Bipolar patients do not appear to show the normal pattern of diminished sensitivity to losses or gains, which is one explanation for their excessive pursuit of rewards and feelings of despair.
Social preferences: Although people are self-interested they also value the well-being of others, often behave altruistically, are averse to inequity, betrayal, and "free-loading". Economic games can be used to produce a behavioural and computational account of social preferences and when combined with neuroimaging a neural account which can be used to estimate the extent of dysfunction.
Examples: The ultimatum game- person A offers B a certain allocation of a sum X, B can choose to accept this allocation or reject it in which case neither receive money.
An exaggerated response to unfairness could place the individual at risk for affective disorders like depression. A diminished response to unfairness could indicate psychopathy (characterized by a lack of moral disgust).
Example: Trust games - person A gives B a certain allocation of sum X, B can choose to send some of the allocation back to A (this is typically doubled or tripled). Deficient in trust shown amongst those with borderline personality disorder.
Depression has been characterized as an involuntary defeat syndrome which is an adaptive response to hierarchical conflict indicating one has accepted a low rank. This can be studied through economic games (e.g hawk-dove).
Time preferences: Intertermporal choices - trade-off gains and losses over varying time horizons (e.g. any credit decision).
Internalizing and externalizing problems are linked to self-control and future orientation (potential overinhibition, overcontrol, excessive future orientation vs. disinhibition, lack of control, present orientation). Present-orientation could be a risk for substance abuse, ADHD, mania, conduct disorder, impulsive aspects of psychopathology (potentially suicide risk, psychopathy).
Anhedonia is associated with an inability to experience contemporaneous rewards. Abraham Lincoln example - anhedonia may facilitate future orientation for which Lincoln was renound. Acute depression, on the other hand, is linked to hypersensitivity to future negative outcomes.
Becker & Murphy rational addiction model predicts that present-orientated people will be at risk of addiction and that their consumption may be utility maximizing. Hasler proposes that the model enables a precise understanding of how stress affects consumption, the need for quick withdrawal of addictive substances, and the need for a substance even if the positive affective impact has diminished.
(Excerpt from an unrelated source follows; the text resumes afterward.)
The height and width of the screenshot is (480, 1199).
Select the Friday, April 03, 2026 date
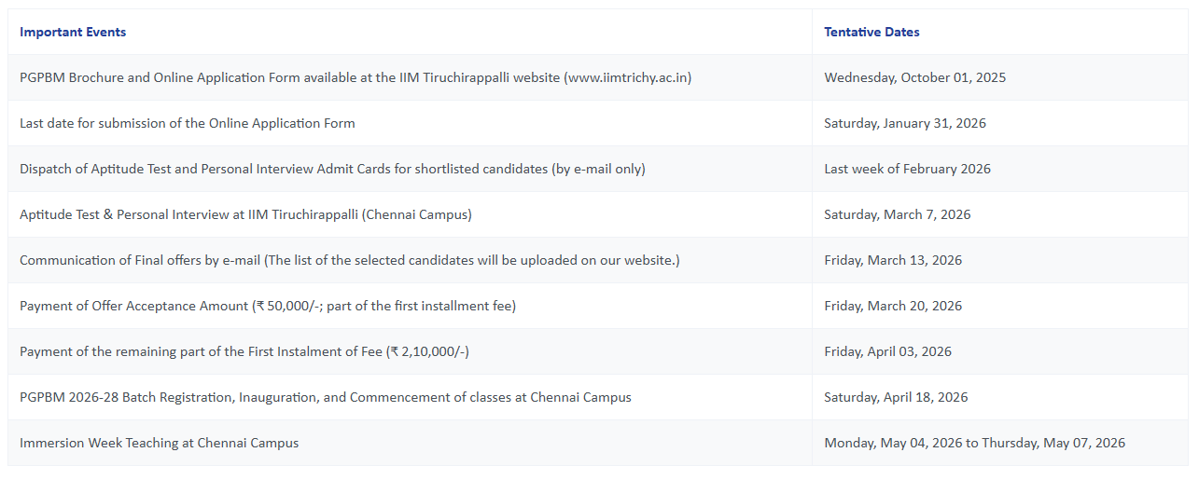tap(887, 351)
Though there is evidence that time and risk preferences are similar to the general population in those with psychiatric disorders such as addiction and bulimia nervosa, it is also clear that visceral factors (Loewenstein, 1996) can induce a present-orientation and that such factors are typically not fully considered when people plan goal directed actions.
Revealed and real preferences
Is there a disconnect between revealed and real preferences in psychiatric disorders?
Important problem, as up to 50% of the population experience a psychiatric disorder during their lifetime (Kessler et al., 2005) and it is likely that mild psychiatric symptoms were selected for throughout our evolutionary history.
Example of alcohol addiction in healthy present-orientated people as potentially representing a rational utility maximizing strategy.
Early experiences may condition exploratory behaviour and the susceptibility to learned helplessness where people become underresponsive to the pay-off probabilities of the current environment.
Can CBT be considered a corrective force ameliorating the disconnect between desired and revealed outcomes and thus eliminating subobtimal utility maximization?
How is normality and optimal functioning currently defined in psychiatry at what might neuroeconomics add to this?
What would psychiatry look like if it were computationally based or in a more extreme scenario if it were based on economic concepts as described above?
What does neuroeconomics bring to psychiatry that it has been lacking? A systematic understanding of motivation, effort and reward may counterbalance the recent focus on executive functioning deficits (e.g. attentional impairment & memory problems).